WORK REQUEST: Present these lines as a numbered list, omitting any blank lines.

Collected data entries
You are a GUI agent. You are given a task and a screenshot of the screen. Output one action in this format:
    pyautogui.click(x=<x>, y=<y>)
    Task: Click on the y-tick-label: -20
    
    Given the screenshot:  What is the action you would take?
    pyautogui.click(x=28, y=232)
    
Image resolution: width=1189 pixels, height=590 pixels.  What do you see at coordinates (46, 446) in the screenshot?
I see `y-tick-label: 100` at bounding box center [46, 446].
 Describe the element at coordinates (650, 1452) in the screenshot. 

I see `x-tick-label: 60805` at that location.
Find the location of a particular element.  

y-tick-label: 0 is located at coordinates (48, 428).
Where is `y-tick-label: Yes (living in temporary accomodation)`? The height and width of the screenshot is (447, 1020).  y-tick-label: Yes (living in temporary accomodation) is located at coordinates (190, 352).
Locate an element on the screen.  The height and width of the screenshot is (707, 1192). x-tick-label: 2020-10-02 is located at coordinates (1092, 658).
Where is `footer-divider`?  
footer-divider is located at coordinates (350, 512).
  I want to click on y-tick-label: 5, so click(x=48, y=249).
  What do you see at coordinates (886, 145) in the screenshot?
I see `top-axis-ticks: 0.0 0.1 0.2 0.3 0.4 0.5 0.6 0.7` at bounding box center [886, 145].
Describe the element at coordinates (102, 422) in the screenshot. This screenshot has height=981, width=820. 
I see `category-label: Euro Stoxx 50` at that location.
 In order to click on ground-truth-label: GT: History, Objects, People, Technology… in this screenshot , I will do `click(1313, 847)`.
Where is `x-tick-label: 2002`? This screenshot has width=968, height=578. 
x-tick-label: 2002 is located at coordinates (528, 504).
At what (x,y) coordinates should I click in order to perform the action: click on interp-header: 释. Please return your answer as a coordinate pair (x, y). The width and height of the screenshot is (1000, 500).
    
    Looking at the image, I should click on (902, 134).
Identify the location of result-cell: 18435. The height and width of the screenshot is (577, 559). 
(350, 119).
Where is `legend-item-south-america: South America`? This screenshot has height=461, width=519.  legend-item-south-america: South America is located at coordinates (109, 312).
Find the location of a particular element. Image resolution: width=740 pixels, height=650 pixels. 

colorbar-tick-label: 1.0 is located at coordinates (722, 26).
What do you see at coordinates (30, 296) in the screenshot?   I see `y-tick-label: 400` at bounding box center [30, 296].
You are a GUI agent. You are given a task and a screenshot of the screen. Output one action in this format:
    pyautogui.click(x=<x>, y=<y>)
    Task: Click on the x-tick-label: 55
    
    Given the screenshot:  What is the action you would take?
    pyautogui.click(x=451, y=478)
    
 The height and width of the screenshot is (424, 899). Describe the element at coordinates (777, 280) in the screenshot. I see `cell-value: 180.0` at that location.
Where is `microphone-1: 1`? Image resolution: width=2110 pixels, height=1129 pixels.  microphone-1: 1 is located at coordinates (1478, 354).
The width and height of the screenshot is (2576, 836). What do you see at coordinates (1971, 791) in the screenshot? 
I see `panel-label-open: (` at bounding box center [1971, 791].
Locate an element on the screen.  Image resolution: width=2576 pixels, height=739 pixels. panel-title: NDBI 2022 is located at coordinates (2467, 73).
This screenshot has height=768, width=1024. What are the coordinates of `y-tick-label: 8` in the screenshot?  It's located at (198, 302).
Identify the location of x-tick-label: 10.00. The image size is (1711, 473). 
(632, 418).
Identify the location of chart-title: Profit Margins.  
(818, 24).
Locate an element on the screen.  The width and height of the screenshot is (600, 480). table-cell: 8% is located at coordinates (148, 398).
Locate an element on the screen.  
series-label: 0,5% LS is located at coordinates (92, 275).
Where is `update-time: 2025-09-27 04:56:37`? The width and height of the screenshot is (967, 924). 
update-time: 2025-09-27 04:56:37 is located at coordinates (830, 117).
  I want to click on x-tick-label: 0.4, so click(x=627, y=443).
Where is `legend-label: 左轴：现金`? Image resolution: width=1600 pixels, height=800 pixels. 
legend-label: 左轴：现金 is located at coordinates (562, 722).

RESULT OF THIS TASK:
1. You are a GUI agent. You are given a task and a screenshot of the screen. Output one action in this format:
2.     pyautogui.click(x=<x>, y=<y>)
3.     Task: Click on the y-tick-label: -20
4.     Given the screenshot:  What is the action you would take?
5.     pyautogui.click(x=28, y=232)
6. Image resolution: width=1189 pixels, height=590 pixels.  What do you see at coordinates (46, 446) in the screenshot?
7. I see `y-tick-label: 100` at bounding box center [46, 446].
8.  Describe the element at coordinates (650, 1452) in the screenshot. 
9. I see `x-tick-label: 60805` at that location.
10. Find the location of a particular element.  
11. y-tick-label: 0 is located at coordinates (48, 428).
12. Where is `y-tick-label: Yes (living in temporary accomodation)`? The height and width of the screenshot is (447, 1020).  y-tick-label: Yes (living in temporary accomodation) is located at coordinates (190, 352).
13. Locate an element on the screen.  The height and width of the screenshot is (707, 1192). x-tick-label: 2020-10-02 is located at coordinates (1092, 658).
14. Where is `footer-divider`?  
15. footer-divider is located at coordinates (350, 512).
16.   I want to click on y-tick-label: 5, so click(x=48, y=249).
17.   What do you see at coordinates (886, 145) in the screenshot?
18. I see `top-axis-ticks: 0.0 0.1 0.2 0.3 0.4 0.5 0.6 0.7` at bounding box center [886, 145].
19. Describe the element at coordinates (102, 422) in the screenshot. This screenshot has height=981, width=820. 
20. I see `category-label: Euro Stoxx 50` at that location.
21.  In order to click on ground-truth-label: GT: History, Objects, People, Technology… in this screenshot , I will do `click(1313, 847)`.
22. Where is `x-tick-label: 2002`? This screenshot has width=968, height=578. 
23. x-tick-label: 2002 is located at coordinates (528, 504).
24. At what (x,y) coordinates should I click in order to perform the action: click on interp-header: 释. Please return your answer as a coordinate pair (x, y). The width and height of the screenshot is (1000, 500).
25.     Looking at the image, I should click on (902, 134).
26. Identify the location of result-cell: 18435. The height and width of the screenshot is (577, 559). 
27. (350, 119).
28. Where is `legend-item-south-america: South America`? This screenshot has height=461, width=519.  legend-item-south-america: South America is located at coordinates (109, 312).
29. Find the location of a particular element. Image resolution: width=740 pixels, height=650 pixels. 
30. colorbar-tick-label: 1.0 is located at coordinates (722, 26).
31. What do you see at coordinates (30, 296) in the screenshot?   I see `y-tick-label: 400` at bounding box center [30, 296].
32. You are a GUI agent. You are given a task and a screenshot of the screen. Output one action in this format:
33.     pyautogui.click(x=<x>, y=<y>)
34.     Task: Click on the x-tick-label: 55
35.     Given the screenshot:  What is the action you would take?
36.     pyautogui.click(x=451, y=478)
37.  The height and width of the screenshot is (424, 899). Describe the element at coordinates (777, 280) in the screenshot. I see `cell-value: 180.0` at that location.
38. Where is `microphone-1: 1`? Image resolution: width=2110 pixels, height=1129 pixels.  microphone-1: 1 is located at coordinates (1478, 354).
39. The width and height of the screenshot is (2576, 836). What do you see at coordinates (1971, 791) in the screenshot? 
40. I see `panel-label-open: (` at bounding box center [1971, 791].
41. Locate an element on the screen.  Image resolution: width=2576 pixels, height=739 pixels. panel-title: NDBI 2022 is located at coordinates (2467, 73).
42. This screenshot has height=768, width=1024. What are the coordinates of `y-tick-label: 8` in the screenshot?  It's located at (198, 302).
43. Identify the location of x-tick-label: 10.00. The image size is (1711, 473). 
44. (632, 418).
45. Identify the location of chart-title: Profit Margins.  
46. (818, 24).
47. Locate an element on the screen.  The width and height of the screenshot is (600, 480). table-cell: 8% is located at coordinates (148, 398).
48. Locate an element on the screen.  
49. series-label: 0,5% LS is located at coordinates (92, 275).
50. Where is `update-time: 2025-09-27 04:56:37`? The width and height of the screenshot is (967, 924). 
51. update-time: 2025-09-27 04:56:37 is located at coordinates (830, 117).
52.   I want to click on x-tick-label: 0.4, so click(x=627, y=443).
53. Where is `legend-label: 左轴：现金`? Image resolution: width=1600 pixels, height=800 pixels. 
54. legend-label: 左轴：现金 is located at coordinates (562, 722).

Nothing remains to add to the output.